--- Work task ---
The records below are split into lines. How many of those lines contain the string "next"? Reply with the number only.

--- Supplied material ---
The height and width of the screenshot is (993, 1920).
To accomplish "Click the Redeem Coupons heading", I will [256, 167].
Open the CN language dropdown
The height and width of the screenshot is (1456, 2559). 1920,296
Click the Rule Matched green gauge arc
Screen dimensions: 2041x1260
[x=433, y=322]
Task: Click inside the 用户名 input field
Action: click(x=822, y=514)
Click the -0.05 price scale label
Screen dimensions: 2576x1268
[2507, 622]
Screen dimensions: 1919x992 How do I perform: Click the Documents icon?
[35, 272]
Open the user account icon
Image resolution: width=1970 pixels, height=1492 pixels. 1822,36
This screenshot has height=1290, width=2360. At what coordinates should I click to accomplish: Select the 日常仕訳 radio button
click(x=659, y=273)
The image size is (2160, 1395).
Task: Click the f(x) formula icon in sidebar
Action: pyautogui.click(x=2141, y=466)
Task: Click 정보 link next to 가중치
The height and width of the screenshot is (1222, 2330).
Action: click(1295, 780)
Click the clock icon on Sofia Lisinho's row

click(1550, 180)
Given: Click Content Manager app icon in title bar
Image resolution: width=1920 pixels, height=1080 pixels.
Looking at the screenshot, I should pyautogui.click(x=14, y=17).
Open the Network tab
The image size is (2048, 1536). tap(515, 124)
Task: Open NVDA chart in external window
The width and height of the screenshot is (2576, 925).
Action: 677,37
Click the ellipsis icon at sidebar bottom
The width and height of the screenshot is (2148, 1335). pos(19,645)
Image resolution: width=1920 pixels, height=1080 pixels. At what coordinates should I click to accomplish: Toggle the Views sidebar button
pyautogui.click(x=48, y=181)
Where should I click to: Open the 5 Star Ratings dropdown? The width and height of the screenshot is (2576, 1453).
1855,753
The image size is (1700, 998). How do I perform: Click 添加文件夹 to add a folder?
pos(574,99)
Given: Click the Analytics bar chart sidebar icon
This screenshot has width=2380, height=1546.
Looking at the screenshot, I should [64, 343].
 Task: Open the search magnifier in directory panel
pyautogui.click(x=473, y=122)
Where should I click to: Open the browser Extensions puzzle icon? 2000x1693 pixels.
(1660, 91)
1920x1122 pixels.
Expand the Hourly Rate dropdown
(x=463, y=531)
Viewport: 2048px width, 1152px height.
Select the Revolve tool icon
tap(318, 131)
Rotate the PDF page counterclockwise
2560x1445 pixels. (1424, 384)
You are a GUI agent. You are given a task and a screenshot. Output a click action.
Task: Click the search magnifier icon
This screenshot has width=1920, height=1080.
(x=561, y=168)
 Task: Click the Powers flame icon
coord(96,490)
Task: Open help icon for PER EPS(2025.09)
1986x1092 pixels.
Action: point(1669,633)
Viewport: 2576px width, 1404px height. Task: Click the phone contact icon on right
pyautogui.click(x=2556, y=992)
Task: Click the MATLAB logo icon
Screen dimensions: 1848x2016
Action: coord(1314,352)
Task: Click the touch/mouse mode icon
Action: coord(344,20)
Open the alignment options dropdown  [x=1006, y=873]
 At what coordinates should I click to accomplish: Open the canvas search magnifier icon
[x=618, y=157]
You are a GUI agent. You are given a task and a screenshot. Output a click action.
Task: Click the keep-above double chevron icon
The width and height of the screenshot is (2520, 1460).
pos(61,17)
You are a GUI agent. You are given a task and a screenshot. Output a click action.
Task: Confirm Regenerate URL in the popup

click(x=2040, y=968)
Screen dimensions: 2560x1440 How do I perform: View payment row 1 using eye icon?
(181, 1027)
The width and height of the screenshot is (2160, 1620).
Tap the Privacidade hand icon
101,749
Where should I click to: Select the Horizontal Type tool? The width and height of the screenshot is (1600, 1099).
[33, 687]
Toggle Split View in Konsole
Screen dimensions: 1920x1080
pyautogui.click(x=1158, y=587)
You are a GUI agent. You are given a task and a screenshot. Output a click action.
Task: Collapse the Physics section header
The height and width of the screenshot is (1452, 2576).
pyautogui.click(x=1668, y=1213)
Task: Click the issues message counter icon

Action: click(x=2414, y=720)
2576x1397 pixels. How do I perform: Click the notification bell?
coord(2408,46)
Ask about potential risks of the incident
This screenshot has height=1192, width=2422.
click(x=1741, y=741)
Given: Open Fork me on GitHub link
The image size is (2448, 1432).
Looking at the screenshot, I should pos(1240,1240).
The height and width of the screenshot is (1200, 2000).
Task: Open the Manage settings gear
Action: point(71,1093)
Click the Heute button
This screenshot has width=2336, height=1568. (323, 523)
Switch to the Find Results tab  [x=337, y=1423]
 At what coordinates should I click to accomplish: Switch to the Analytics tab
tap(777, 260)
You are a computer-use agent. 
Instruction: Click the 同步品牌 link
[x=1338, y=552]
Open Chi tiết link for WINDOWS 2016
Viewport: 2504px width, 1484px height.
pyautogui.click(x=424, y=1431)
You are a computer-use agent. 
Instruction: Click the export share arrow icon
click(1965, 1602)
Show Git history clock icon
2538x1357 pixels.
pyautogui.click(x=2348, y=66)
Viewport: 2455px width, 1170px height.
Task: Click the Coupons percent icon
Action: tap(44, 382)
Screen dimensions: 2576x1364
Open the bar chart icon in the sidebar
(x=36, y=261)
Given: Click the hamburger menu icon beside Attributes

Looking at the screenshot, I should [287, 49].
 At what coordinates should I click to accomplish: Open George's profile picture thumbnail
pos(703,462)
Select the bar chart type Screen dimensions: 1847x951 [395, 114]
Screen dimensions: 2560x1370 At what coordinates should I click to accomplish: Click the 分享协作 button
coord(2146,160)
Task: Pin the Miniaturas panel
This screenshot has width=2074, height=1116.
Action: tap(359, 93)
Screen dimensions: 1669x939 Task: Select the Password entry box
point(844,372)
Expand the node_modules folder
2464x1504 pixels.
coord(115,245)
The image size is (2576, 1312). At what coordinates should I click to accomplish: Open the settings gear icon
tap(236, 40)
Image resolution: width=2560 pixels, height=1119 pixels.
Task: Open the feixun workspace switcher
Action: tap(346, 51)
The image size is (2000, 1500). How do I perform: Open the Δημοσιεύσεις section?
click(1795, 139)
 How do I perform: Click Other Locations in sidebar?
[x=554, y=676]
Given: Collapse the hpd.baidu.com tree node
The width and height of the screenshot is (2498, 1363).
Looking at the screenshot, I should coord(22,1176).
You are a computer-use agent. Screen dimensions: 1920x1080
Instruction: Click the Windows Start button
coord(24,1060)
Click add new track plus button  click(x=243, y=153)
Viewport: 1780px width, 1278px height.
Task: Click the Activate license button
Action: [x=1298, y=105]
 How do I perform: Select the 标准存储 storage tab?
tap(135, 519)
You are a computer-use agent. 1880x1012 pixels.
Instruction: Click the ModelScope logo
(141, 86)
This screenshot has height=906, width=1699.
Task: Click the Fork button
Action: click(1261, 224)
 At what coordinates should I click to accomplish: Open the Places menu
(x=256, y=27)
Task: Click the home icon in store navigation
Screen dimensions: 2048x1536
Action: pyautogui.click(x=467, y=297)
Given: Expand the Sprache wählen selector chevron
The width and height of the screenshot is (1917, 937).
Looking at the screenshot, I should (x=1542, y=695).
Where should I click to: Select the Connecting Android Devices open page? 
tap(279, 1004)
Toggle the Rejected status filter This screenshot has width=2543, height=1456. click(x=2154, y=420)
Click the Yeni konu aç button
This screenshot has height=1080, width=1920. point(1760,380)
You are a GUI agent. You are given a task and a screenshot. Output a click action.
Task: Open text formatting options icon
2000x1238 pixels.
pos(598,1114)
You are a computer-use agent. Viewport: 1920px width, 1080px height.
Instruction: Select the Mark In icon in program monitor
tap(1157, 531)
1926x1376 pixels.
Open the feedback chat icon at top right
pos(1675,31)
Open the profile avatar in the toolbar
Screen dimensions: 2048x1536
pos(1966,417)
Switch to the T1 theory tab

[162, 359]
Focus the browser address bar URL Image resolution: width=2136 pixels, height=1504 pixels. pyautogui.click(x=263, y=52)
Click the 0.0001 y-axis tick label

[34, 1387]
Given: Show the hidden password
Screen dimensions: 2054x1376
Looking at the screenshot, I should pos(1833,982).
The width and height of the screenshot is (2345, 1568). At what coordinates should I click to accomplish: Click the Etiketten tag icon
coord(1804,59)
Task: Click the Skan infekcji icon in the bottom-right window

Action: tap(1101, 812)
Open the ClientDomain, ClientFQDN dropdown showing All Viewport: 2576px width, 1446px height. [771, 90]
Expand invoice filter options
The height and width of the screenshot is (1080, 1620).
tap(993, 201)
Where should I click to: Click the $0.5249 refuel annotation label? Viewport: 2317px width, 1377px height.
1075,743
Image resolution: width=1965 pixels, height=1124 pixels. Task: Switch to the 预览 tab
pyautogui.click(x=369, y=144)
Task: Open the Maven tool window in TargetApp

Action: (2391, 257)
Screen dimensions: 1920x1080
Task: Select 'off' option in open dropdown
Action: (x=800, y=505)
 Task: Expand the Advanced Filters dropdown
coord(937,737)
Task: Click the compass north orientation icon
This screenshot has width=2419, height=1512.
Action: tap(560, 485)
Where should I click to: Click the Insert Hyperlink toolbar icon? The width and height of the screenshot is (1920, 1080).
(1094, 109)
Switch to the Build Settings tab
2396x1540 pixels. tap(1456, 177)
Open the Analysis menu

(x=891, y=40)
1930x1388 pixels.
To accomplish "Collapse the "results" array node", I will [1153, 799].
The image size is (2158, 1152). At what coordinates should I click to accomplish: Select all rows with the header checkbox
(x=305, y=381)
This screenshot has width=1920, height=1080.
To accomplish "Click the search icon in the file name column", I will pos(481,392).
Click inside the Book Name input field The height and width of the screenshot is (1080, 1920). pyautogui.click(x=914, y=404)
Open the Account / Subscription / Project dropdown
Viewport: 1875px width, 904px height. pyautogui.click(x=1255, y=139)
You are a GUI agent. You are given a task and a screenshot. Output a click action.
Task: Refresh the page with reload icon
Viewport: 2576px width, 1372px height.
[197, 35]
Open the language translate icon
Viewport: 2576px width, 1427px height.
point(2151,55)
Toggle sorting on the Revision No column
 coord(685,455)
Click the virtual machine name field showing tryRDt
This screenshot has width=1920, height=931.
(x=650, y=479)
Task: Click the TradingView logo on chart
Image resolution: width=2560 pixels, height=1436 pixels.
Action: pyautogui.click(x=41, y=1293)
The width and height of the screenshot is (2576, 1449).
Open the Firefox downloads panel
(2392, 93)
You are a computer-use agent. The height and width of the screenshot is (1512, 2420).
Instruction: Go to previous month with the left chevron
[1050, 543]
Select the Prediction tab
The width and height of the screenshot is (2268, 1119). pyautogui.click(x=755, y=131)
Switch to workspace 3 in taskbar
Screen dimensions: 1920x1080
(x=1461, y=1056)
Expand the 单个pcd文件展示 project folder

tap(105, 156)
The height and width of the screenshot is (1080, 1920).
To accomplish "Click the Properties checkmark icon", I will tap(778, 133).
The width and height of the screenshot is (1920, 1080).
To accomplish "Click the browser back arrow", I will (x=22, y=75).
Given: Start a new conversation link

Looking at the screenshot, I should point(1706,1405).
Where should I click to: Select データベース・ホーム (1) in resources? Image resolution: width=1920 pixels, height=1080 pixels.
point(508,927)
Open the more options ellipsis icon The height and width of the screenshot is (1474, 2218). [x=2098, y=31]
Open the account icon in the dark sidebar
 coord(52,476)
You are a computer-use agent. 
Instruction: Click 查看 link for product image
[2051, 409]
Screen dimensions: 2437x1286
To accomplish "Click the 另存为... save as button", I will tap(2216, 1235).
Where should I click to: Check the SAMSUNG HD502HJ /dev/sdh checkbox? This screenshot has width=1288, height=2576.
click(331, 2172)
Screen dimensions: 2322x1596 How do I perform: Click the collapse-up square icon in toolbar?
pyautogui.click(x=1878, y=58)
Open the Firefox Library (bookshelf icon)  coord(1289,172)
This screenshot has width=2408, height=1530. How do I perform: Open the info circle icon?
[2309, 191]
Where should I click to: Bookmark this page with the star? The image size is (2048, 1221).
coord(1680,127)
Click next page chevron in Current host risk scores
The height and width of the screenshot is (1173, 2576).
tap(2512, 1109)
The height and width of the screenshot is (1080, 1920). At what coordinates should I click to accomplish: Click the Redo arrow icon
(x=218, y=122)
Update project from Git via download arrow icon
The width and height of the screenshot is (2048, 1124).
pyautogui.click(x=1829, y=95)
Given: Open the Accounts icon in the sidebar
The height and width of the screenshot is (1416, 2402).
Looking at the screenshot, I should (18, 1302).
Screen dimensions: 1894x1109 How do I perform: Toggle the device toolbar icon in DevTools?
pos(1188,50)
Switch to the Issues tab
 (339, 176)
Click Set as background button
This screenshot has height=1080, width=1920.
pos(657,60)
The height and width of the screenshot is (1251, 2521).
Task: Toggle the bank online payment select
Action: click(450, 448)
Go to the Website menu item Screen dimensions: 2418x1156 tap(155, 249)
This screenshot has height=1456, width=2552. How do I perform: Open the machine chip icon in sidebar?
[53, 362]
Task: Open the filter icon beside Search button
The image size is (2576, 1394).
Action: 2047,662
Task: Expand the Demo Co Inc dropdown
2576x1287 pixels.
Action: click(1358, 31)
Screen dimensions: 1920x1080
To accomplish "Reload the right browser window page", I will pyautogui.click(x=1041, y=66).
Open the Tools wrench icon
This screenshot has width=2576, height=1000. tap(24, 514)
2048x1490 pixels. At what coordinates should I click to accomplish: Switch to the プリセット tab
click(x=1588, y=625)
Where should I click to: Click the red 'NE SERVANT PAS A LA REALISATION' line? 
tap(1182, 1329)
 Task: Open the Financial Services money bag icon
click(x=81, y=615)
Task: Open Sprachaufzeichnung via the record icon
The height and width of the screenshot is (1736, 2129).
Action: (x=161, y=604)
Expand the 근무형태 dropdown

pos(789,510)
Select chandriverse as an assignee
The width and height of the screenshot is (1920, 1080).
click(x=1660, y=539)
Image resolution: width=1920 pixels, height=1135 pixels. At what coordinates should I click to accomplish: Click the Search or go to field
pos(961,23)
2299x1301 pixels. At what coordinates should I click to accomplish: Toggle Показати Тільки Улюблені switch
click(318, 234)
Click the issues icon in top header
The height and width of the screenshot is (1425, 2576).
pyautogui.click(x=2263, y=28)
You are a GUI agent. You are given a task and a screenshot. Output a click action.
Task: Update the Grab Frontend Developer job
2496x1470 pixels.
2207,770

--- Solution for this problem ---
2